Recent advancements in synthetic chemistry have sparked significant interest in bridged compounds, particularly azabicyclo[x,1,1]alkanes (ABCAs), which have emerged as critical structural motifs in medicinal chemistry. These compounds are highly valued for their unique geometric constraints, enhanced target selectivity, and favorable pharmacokinetic profiles, making them valuable tools in drug discovery. However, despite their importance, the construction of diverse ABCA motifs remains a significant challenge, as existing methodologies are often limited to specific ring systems and substituents.
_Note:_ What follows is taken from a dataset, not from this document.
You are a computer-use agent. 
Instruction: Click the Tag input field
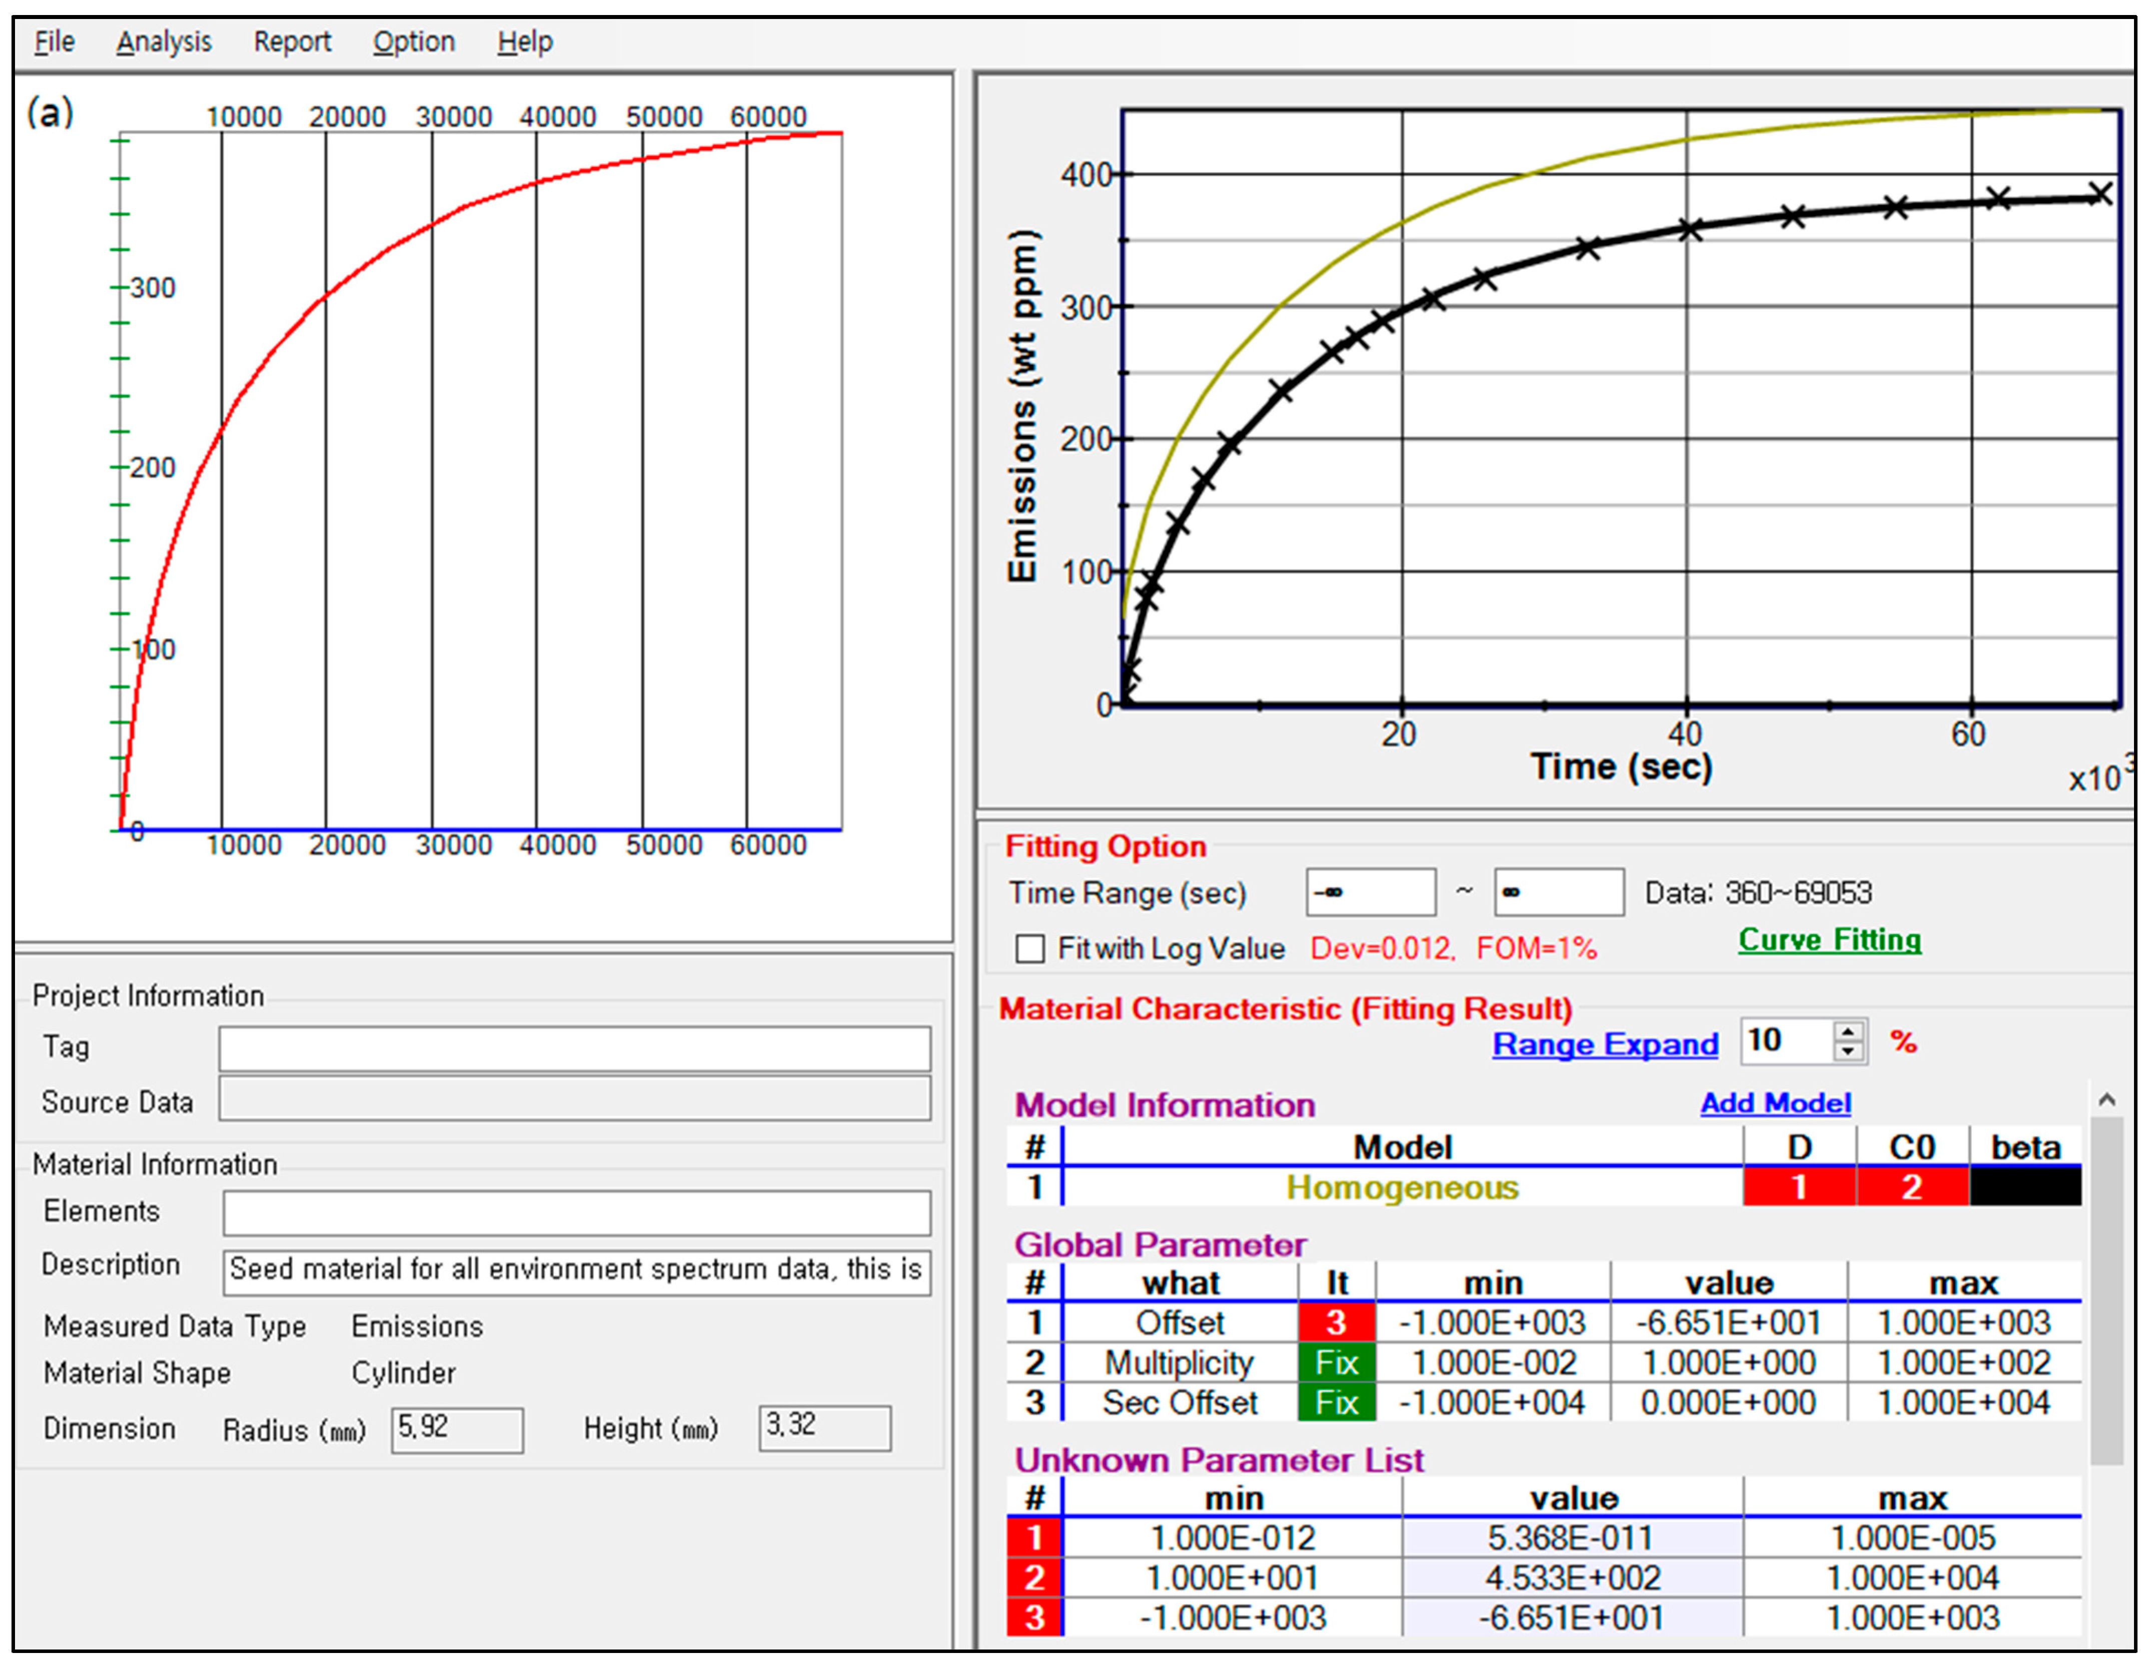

In this study, we present a modular synthetic strategy for the construction of ABCA motifs. The key of this approach lies in the successful synthesis of a series of highly strained azatricycloalkanes, such as 1-azatricyclo[4.1.0.0²,⁷]heptane. By leveraging stereocontrolled transformations of the strained C–N bonds within these azatricycloalkanes, we have synthesized a wide range of ABCA derivatives with unprecedented structural diversity. This methodology has been effectively utilized in the development of novel orexin receptor antagonists and bioisosteres, showcasing its potential to advance drug discovery for therapeutic applications.